Postponing the conference makes this problem worse, not better. If Dlamini-Zuma is to be elected ANC president, a plan must be implemented as soon as possible to minimise the electoral damage she could cause. Alternatively, the Zuma faction must shift behind treasurer-general Zweli Mkhize right now. Kicking the Dlamini-Zuma can down the road does no one in the ANC any favours.

If the conference is postponed or deadlocked, there will be devastating economic and sociopolitical consequences. The economic goose that lays the golden eggs is already on life support in the emergency ward. Why kill it needlessly, merely to accommodate an ungrateful old man who is on his way out?

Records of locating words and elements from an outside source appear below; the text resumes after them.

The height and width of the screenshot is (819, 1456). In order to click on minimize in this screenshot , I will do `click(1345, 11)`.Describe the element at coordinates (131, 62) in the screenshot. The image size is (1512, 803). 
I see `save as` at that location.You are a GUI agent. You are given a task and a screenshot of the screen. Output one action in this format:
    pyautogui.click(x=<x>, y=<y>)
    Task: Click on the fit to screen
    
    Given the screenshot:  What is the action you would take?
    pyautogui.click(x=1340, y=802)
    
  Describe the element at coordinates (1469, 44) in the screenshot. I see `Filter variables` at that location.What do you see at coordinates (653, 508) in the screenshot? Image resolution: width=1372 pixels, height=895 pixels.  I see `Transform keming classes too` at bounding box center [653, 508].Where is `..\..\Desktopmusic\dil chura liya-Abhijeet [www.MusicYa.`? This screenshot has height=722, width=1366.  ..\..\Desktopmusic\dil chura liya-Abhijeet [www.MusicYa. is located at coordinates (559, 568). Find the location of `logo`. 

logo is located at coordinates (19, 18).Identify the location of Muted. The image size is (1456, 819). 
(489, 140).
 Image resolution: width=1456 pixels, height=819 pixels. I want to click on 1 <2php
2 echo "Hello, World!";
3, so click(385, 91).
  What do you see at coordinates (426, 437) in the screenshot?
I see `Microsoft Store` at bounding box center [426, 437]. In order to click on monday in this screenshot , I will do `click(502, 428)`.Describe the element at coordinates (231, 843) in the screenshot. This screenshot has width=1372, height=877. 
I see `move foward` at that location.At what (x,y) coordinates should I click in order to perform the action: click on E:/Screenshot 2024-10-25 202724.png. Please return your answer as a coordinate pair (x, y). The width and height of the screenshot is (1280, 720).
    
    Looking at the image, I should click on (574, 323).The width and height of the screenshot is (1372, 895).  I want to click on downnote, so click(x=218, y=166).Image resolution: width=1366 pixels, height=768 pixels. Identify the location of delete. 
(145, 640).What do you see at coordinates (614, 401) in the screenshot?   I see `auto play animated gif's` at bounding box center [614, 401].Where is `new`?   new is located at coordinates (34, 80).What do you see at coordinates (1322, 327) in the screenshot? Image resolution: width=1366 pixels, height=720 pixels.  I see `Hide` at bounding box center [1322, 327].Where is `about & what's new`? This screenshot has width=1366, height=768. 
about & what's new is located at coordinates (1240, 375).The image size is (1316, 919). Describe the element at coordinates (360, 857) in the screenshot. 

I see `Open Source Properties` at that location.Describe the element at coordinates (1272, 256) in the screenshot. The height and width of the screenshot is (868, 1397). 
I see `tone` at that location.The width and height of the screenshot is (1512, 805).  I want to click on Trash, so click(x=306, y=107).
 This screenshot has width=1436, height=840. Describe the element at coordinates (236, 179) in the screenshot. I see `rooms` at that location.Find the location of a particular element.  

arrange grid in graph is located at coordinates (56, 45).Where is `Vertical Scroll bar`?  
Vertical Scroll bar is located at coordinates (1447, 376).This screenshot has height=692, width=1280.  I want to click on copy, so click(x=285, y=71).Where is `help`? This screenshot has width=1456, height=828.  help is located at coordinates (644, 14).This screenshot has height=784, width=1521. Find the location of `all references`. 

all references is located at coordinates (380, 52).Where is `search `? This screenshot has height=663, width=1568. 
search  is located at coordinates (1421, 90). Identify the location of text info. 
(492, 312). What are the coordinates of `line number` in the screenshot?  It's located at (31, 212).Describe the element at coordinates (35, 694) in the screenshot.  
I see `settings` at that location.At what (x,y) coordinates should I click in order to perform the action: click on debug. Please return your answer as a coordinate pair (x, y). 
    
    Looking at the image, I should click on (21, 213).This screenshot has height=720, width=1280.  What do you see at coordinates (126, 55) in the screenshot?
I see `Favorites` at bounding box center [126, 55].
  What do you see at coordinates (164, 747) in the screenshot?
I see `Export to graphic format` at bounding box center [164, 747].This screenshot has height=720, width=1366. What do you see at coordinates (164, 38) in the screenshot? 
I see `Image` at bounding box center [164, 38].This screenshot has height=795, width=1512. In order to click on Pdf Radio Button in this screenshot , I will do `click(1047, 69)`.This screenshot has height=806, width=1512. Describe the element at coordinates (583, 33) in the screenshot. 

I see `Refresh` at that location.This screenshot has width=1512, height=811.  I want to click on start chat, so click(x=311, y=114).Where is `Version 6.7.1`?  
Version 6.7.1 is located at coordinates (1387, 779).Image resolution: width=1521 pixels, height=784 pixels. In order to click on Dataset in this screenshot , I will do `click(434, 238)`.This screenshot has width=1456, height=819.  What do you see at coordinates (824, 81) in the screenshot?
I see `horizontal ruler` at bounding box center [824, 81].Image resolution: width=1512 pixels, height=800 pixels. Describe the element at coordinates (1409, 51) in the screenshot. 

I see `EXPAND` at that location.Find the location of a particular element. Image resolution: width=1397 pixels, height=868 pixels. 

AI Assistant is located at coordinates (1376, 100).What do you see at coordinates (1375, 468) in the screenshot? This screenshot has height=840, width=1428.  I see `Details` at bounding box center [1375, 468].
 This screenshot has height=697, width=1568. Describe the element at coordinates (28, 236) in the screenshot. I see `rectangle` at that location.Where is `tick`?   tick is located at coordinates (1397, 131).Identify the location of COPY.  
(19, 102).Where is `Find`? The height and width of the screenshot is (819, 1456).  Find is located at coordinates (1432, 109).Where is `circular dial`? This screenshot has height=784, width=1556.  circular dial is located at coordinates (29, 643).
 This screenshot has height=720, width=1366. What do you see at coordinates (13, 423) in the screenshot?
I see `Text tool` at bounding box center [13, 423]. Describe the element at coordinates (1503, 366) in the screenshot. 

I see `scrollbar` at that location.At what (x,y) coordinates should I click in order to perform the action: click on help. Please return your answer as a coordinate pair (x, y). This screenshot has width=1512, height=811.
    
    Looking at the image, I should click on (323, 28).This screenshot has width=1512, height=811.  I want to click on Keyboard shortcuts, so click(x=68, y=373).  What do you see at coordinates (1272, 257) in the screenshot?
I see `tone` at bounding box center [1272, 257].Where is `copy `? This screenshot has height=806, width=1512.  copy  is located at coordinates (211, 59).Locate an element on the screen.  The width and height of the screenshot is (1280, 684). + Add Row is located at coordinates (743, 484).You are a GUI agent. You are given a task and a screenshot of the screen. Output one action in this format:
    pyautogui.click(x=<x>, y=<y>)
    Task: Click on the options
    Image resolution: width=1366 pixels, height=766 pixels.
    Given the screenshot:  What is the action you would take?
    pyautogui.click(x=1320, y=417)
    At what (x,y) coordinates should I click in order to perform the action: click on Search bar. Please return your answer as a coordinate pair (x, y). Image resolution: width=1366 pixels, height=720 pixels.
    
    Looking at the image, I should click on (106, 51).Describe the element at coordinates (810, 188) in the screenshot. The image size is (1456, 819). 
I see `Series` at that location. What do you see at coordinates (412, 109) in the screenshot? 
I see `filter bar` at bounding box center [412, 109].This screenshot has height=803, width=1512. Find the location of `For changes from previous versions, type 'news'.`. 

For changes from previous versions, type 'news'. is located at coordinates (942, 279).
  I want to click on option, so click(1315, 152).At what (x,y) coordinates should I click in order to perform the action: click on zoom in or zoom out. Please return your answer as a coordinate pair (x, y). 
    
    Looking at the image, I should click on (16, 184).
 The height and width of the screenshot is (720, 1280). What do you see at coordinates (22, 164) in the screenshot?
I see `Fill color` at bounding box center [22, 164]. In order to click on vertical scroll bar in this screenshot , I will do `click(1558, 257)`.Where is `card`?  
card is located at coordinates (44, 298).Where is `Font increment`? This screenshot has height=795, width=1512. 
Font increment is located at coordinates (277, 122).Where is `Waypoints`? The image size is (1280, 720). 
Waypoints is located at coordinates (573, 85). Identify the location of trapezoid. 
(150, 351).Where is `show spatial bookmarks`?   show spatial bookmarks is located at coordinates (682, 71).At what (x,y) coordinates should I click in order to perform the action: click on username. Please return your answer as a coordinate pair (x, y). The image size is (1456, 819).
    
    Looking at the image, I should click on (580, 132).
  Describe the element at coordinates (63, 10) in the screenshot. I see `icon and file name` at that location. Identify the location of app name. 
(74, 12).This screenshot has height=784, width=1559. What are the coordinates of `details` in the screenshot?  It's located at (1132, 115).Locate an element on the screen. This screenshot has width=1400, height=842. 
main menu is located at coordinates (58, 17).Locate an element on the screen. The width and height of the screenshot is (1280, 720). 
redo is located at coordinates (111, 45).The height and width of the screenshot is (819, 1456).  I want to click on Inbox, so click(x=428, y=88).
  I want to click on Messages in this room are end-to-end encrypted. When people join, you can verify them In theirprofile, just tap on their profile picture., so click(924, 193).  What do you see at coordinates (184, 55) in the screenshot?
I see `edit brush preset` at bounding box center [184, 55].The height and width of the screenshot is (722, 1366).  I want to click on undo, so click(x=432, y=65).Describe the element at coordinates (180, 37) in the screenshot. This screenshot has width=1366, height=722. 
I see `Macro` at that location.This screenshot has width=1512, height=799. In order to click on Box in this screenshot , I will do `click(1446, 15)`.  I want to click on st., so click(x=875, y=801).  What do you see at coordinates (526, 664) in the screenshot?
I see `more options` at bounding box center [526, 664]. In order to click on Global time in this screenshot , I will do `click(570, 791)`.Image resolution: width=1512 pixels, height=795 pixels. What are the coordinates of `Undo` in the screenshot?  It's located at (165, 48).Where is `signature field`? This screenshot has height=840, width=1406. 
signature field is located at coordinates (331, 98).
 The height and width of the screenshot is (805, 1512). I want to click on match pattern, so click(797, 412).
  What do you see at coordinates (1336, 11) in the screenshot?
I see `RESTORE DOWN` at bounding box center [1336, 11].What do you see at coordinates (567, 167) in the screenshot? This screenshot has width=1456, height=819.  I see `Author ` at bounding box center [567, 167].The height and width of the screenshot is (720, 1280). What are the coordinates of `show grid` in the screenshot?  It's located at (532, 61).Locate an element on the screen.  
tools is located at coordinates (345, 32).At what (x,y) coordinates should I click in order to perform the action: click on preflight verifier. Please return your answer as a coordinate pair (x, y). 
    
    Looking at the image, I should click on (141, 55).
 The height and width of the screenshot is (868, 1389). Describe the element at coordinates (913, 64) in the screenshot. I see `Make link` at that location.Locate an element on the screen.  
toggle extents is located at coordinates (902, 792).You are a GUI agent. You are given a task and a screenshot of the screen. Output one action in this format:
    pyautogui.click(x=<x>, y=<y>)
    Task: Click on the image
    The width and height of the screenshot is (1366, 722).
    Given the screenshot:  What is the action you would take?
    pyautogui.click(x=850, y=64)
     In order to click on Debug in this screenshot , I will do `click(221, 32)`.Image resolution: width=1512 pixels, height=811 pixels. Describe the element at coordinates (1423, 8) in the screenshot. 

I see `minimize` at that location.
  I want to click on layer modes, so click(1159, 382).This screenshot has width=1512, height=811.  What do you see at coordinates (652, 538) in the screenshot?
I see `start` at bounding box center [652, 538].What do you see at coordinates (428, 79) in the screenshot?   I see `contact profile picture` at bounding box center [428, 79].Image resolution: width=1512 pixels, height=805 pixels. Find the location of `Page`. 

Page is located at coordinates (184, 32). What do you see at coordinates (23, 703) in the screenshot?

Furthermore, the ANC has always been kind to its losers. Former leaders have retained their freedom, their money and whatever is left of their dignity. When necessary, tame presidential commissions have been summoned up to rake the sand over their corrupt tracks.

Postponing or destroying an elective conference tears up the rules on which this system of mutual protection has been based. If the ANC leadership elections are not allowed to convene, there is no real prospect that any such elective conference will be allowed to take place ever again.

Anthony Butler teaches public policy at the University of Cape Town.